In his final chapter, Warson gives tips for preventing injuries around the barn–from barn chores and saddling to stirrupposition and fear–related body use.
He points out that many riders with back pain may need to make a stirrup adjustment. “In their desire to maintain, perhaps, a more vertical riding position, they tend to overdo it and move the stirrups too far back.”
“These equestrians almost always have poor abdominal strength,” he adds. “A combination of moving the stirrups a bit forward and strengthening the abdominal muscles allows them to have a more anatomically sustainable position when riding.”
Warson moves on to address how changing riding styles, disciplines, or breeds can help keep you in the saddle longer.
“If a rider has an injury, or complains of chronic pain, he needs to ride a horse whose natural movements, rhythm, and activity complement, rather than contradict, his own,” Warson says.
He suggests that a rider with a long torso may not be suited to a horse with a rapid gait. “A rider with a relatively short torso may be able to ride (the horse) comfortably, while the same animal may cause a rider with a longer torso to experience more of a whip–like motion that produces pain.”
What if you’re a very tall rider?

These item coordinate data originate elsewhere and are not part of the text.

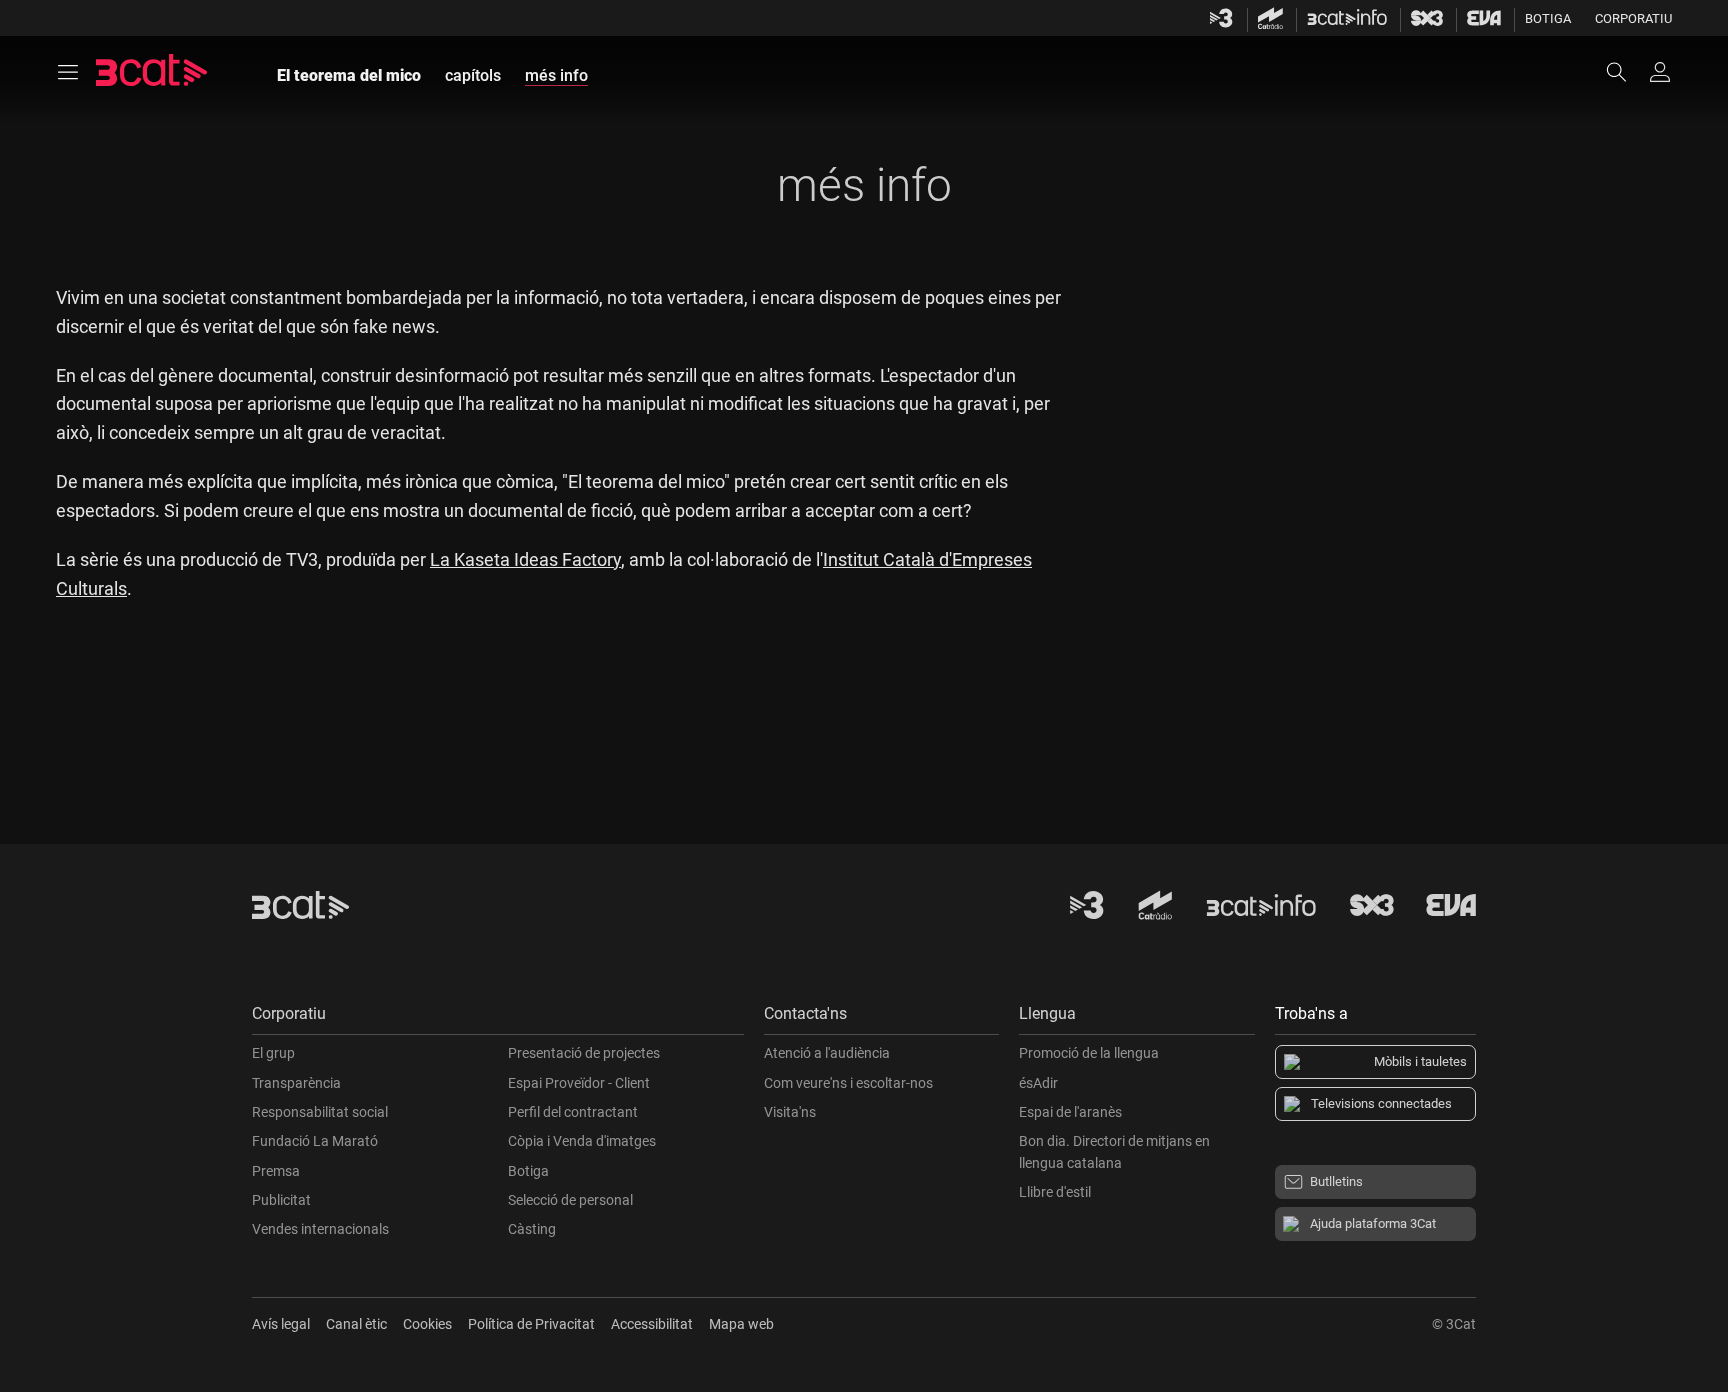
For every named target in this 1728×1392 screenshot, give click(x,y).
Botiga (1548, 18)
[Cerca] (1626, 72)
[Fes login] (1660, 72)
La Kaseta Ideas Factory (525, 559)
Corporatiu (1633, 18)
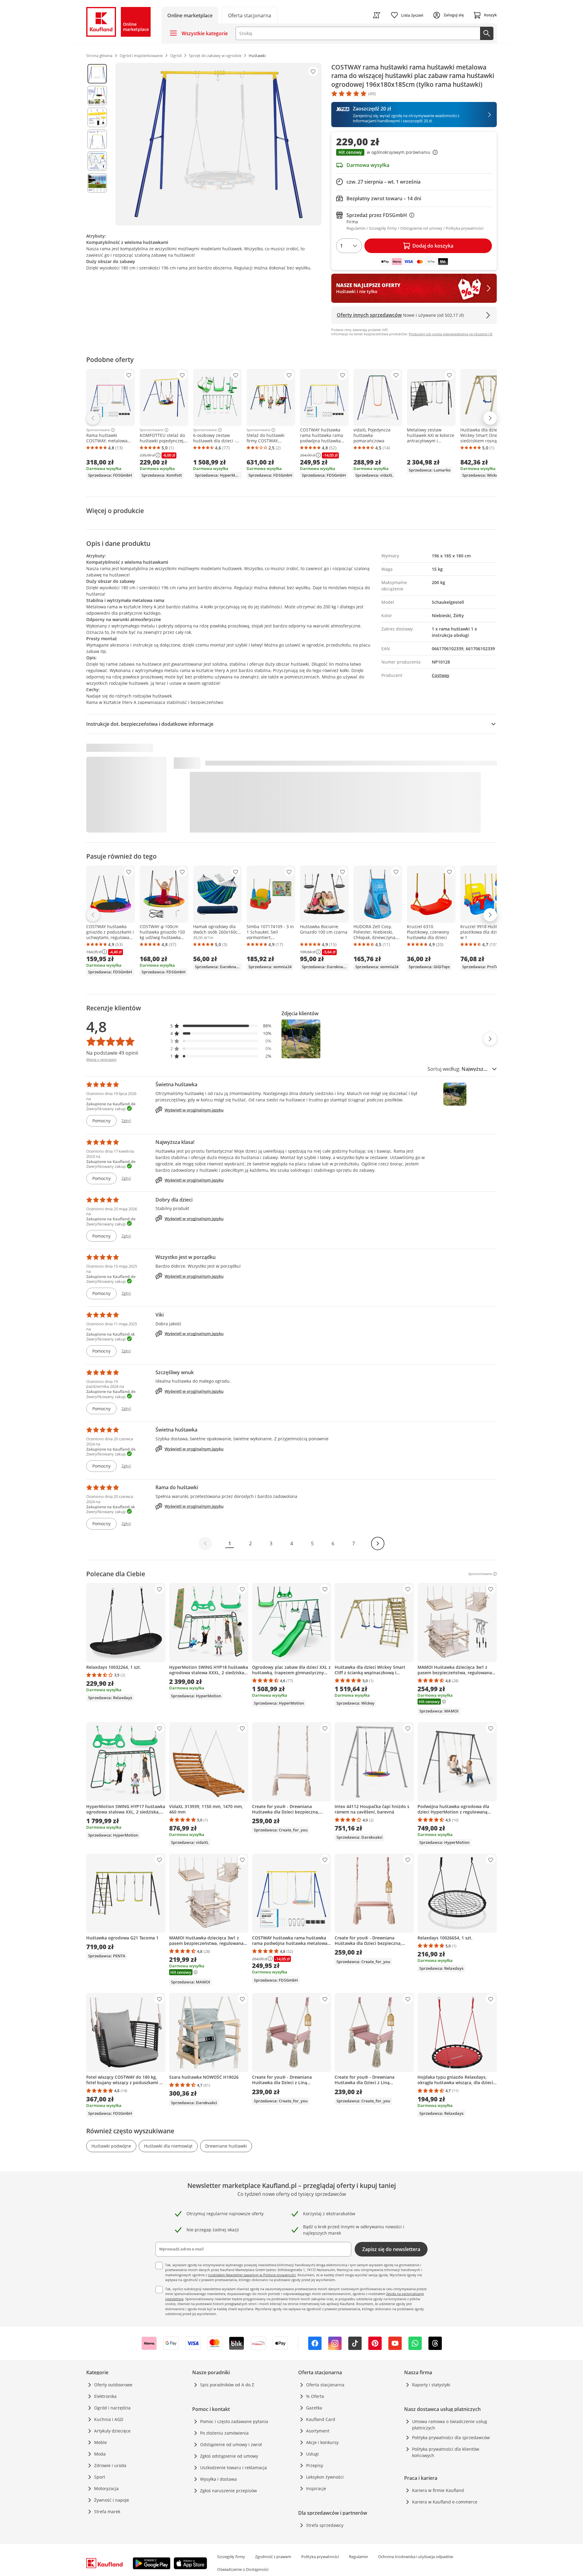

Warson suggests a horse with a sweeping, horizontal gait.
If you have chronic or acute back pain and are trying to return to the saddle, Warson offers information that’ll keep riding a part of your life for a long time.
Spider Crawl (Excerpted from The Rider’s Pain-Free Back.)
This exercise is especially recommended for riders who participate in team penning, cutting, or reining, persons with scoliosis, or for anyone who wishes to improve his or her lateral flexibility. Remember to keep your shoulders relaxed and breathe deeply.
- Stand vertically, with your feet together. Let your hands and arms hang loosely at your sides.
- Bend laterally (sideways) to the right, very slowly. (Don’t twist your shoulders or your back.) Slowly “walk” the fingers of your right hand down the lateral or outside portion of your right leg. Stretch to the right as far as possible.
- Slowly stand up straight again.
- Bend laterally to the left, very slowly. Slowly walk the fingers of your left hand down the lateral (outside portion) of your left leg. Stretch to the left as far as possible.
- Repeat four or five times on each side.
(Editor’s note: This stretch is done from side to side. Picture yourself sandwiched between two panes of glass, so the stretch is felt along the side of the body.)